• [Exercises]
1. In the essay on Paradise Lost, what does Satan's transgressive, free thought result in?
2. Pick up the essay on Paradise Lost after its last sentence and keep writing it.

Written for Development of English Literature to the Close of the 18th Century
English 230, Professor Amodio

 

In constructing Paradise Lost, John Milton crosses boundaries as an author by relativizing conventions which the religious community considers absolute. To introduce the heterodox idea of Satan as a heroic figure capable of challenging God's reign, Milton also constructs and deconstructs intertextual boundaries. The contrast between the order and enclosed space of Heaven and the unbounded expanse of Hell physically depicts the connection between goodness and bounded space, on the one hand, and evil and chaotic, open space on the other. Milton expands these connections to the level of the mind through the opposition of the Heavenly Angels' controlled, obedient thought and Satan's transgressive, free thought, which results in the creation of Sin and his exile from Heaven. The issue of boundaries becomes more complex, however, when one realizes that God, the ultimate good, also has unlimited thought, and thus, the infinite is worshipped in the case of God, and is feared in the case of Satan. One may resolve the seeming contradiction by recognizing that Satan's infinitude is frightening because it approaches God's ability, a movement that furthers Milton's authorial transgression.

• [Dataset section]

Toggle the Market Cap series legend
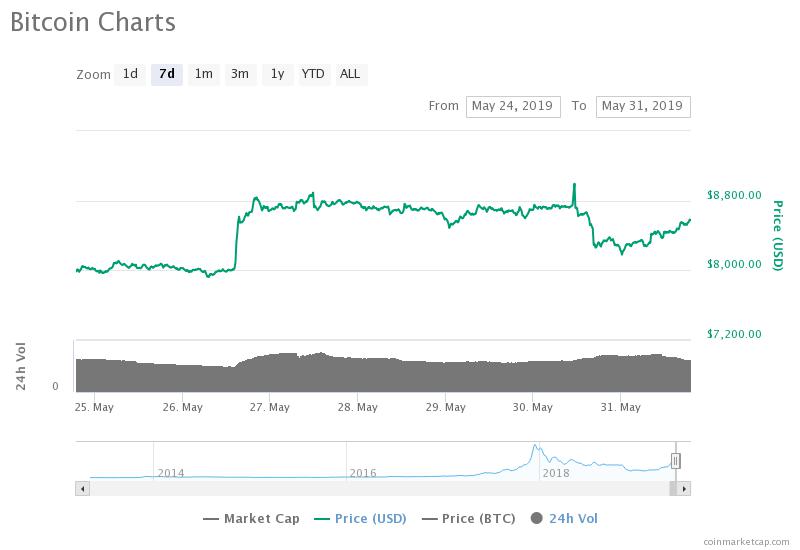This screenshot has height=550, width=800. 251,519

• [Answers for the exercise]
1. It results in the creation of Sin and Satan's exile from Heaven.

2.
Milton accomplishes his own transgression on several levels, beginning with the physical terrain of Hell. After God and his Angels chase Satan out of Heaven, Satan confronts the landscape of Hell: "a dark/ Illimitable ocean without bound,/ Without dimension, where length, breadth, and heighth,/ And time and place are lost" (II, 892-894). As Hell looms before Satan, the sheer volume of the dark nothingness conveys the fear of inescapable despair. Satan cannot cope with his chaotic surroundings for they do not adhere to the measurements and dimensions which enclose Heaven's landscape. When he transgresses God's limits, the time and space considered absolute in Heaven no longer apply to his new home. Satan cannot easily comprehend his condition, and his new terrain of illimitable evil arouses his anxiety and feeling of displacement:

...The void profound

Of unessential Night receives him next

Wide gaping, and with utter loss of being

Threatens him, plunged into that abortive gulf. (II. 438-41)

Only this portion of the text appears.